Unfortunately I find myself often in pursuit of the next thing to perfect me or to do perfectly. My focus seems to be less about growing, changing, renewing, and more about being better, getting “it” right, achieving “it” without flaw. Realizing of course that desiring growth and change is not a bad thing, but to allow it to become a pursuit of perfection implies the belief that you can “arrive” and if you can just get there, all will be right in the world, because you will be doing everything right!
But that is not reality. Neither the possibility of achieving perfection nor the idealistic view that all will be right. Even if you were to be perfect somehow, there would still be sin in the world and sinners living it out. Christ was perfect, yet he was hurt, abused, ridiculed, attacked. He felt hungry, angry, tired. Ultimately perfection in and of itself holds no significant value in our lives. In fact for us it’s main purpose seems to serve pride.

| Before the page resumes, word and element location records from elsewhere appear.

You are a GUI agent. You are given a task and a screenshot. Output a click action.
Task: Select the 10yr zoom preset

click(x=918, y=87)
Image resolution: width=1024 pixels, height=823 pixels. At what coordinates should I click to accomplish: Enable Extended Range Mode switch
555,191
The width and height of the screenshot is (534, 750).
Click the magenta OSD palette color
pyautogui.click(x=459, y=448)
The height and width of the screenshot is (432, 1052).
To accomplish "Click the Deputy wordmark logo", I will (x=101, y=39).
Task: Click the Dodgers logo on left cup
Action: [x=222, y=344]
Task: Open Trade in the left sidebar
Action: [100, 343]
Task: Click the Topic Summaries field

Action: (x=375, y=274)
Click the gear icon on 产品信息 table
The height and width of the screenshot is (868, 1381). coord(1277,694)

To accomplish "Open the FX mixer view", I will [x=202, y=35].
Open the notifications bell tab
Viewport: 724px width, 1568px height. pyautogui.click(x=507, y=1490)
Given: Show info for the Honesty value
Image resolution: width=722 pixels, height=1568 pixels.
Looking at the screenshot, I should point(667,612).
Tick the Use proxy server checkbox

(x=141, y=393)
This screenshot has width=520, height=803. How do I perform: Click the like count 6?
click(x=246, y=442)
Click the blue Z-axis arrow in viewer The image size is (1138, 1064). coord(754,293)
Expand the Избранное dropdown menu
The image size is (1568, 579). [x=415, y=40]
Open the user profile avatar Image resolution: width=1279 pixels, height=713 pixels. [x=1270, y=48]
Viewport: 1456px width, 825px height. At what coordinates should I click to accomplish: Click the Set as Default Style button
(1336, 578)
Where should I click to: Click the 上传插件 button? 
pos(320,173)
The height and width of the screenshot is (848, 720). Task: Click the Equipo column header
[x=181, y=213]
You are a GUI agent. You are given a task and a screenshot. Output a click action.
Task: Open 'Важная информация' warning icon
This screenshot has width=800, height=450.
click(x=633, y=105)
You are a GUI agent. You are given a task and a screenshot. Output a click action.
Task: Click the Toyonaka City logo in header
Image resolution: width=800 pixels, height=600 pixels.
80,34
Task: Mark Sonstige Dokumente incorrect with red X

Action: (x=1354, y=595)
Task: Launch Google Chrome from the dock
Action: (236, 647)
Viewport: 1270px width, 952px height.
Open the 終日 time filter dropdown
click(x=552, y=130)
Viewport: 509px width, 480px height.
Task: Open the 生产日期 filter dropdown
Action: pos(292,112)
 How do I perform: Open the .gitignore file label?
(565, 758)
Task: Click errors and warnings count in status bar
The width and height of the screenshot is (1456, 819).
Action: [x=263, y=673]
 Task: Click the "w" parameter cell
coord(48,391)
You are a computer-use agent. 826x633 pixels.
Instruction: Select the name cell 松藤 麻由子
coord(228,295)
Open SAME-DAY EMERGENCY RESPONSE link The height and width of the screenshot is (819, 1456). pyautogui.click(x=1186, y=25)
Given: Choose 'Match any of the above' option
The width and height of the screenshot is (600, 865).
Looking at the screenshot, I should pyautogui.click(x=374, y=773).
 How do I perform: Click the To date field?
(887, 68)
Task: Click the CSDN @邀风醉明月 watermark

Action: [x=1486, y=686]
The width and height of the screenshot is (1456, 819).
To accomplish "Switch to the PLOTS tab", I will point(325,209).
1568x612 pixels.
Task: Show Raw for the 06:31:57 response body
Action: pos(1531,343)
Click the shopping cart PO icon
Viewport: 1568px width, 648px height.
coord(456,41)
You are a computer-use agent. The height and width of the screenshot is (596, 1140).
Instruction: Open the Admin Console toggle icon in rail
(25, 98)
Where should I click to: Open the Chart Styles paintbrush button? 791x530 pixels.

Christ handled it with all humility, He didn’t achieve it though, it simply was who He was, as God. But for us, what is our motivation? Equality with God?
Perfection, being perfect, having perfect circumstances, is a false positive in our earthly lives, something we attach our joy to, thinking if only we had “that,” life would be good. But that’s false, a lie; life is what is happening here and now, before us, and if we waste away waiting for the false positives in our lives to be fulfilled, we will miss it. Joy and satisfaction are freely available to us now, today, in these circumstances, with this imperfect self. The beauty and wonder of life is found in the raw, daily, unexpected moments. Our very imperfections make room for real connections, community, freedom, grace, joy, because we are rooted and grounded in Christ, declared to be worthy in his eyes.
These are the thoughts chasing through my mind today…. I don’t want to live a life in pursuit of perfection; I want to live in pursuit of Christ. Openly desperate for him, in all of my imperfections.